Colorado’s most prominent leaders from the Christian, Jewish and Muslim faiths repeated the same message of love to a crowd at St. John’s in Denver as they recalled the terrorist attacks in the United States.
Through the support of the University of Denver and members of its Religious Advisory Council, a coalition of religious leaders organized a series of events open to the public called “9/11 Ten Years After: A Multi-Faith Response.” Twenty religious leaders participated in the evening prayer service said to be a symbol of the leaders’ and religious community’s relationship together.
“Our human future depends on the new relationships between the religious tradition of humanity and especially between the three Abrahamic traditions,” said the Very Rev. Peter Eaton, rector at St. John’s. “We thank God for this opportunity to be together, a symbol of hope for a new human community.”
The service began when the religious leaders processed down the cathedral while a quartet sang a hymn titled, “O God, Our Help in Ages Past.”
A representative of each faith led an invocation. Rabbi Stephen Booth-Nadav, founder of a multi-faith dialogue center called Wisdom House Denver, began by asking that everyone choose life.
“Dear God, please help us as we remember and honor those who died and suffered so much. Help us to choose life on this 10th anniversary so that we and our planet may live,” Rabbi Booth-Nadav said.
He concluded his invocation by blowing a shofar, or ram’s horn, traditionally used during Rosh Hashanah, the Jewish New Year, whose sound is meant to “wake up” the soul and raise prayers to God, he explained.
The crowd and the Rev. Nancy Bowen, district executive of Unitarian Universalists, led a prayer that called for “dialogue in community, mutual enrichment and growing understanding; and for movement to establish and sustain the legitimate rights of persons of every religious conviction.”
The religious leaders shared some of the most fundamental and traditional aspects of their faith by reading or singing a passage of a religious text then teaching about the message.
Ayman Hama, of the Colorado Muslim Society, sang a part of the Quran in Arabic followed by a reading of the Gospel of Matthew 22:34-40 by the Rev.

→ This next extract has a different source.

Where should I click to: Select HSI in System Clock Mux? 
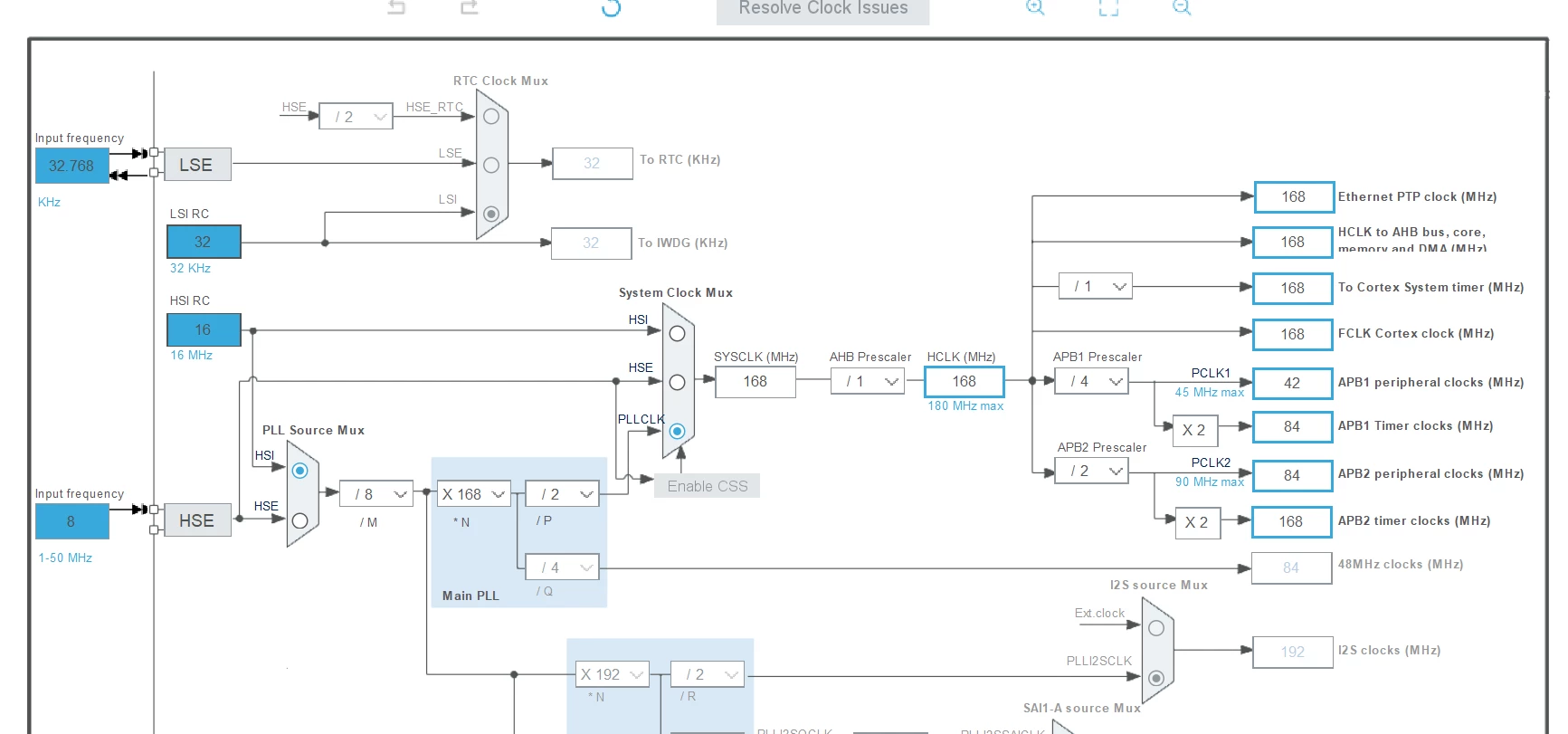click(x=677, y=333)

Leon Emerson, of the Greater Metro Denver Ministerial Alliance. Rabbi Susan Rheins, an educator at the Women’s Torah Study, then sang Micah 4:1-5, a passage of both the Hebrew and Christian (Old Testament) scriptures.
The pinnacle of the prayer service occurred when leaders of each faith demonstrated and explained traditional washing rituals practiced with water. Then one Christian, Muslim and Jew simultaneously poured the water they used into one bowl.

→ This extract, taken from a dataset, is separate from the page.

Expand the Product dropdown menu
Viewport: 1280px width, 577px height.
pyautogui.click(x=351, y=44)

The symbolism was not lost on those who attended the service.
“To see and hear the water coming together was really powerful,” said Amy Strader, associate pastor at Lakewood United Methodist Church. “I thought the symbolism of the blending of the water was amazing.”

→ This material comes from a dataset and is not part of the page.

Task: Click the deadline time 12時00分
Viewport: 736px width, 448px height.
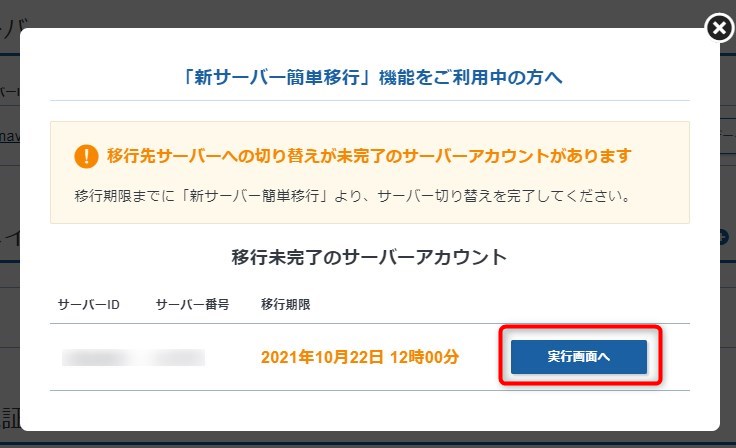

For Marcia Meier, a student at the Iliff School of Theology, the service was a chance to participate in something significant to remember the events of Sept. 11. The most striking part of the service was hearing the different languages and styles of prayer from each faith, she said.
“I just think we’re all children of God,” Meier said about why she appreciated the multi-faith service.
For Catholics and those of all faiths, Bishop Conley said he hopes that they believe in the words Blessed John Paul II said about the Sept. 11 attacks, which was “a terrible affront to human dignity” and that “the ways of violence will never lead to genuine solutions to humanity’s problems.”
The anniversary of Sept. 11, he told the Denver Catholic Register, is a “grim reminder that there is real evil at work in the world, the same kind of evil that crucified Jesus on the cross. We must respond to that evil with deeper faith in God, more intense prayer lives and a renewed commitment to strive for holiness.”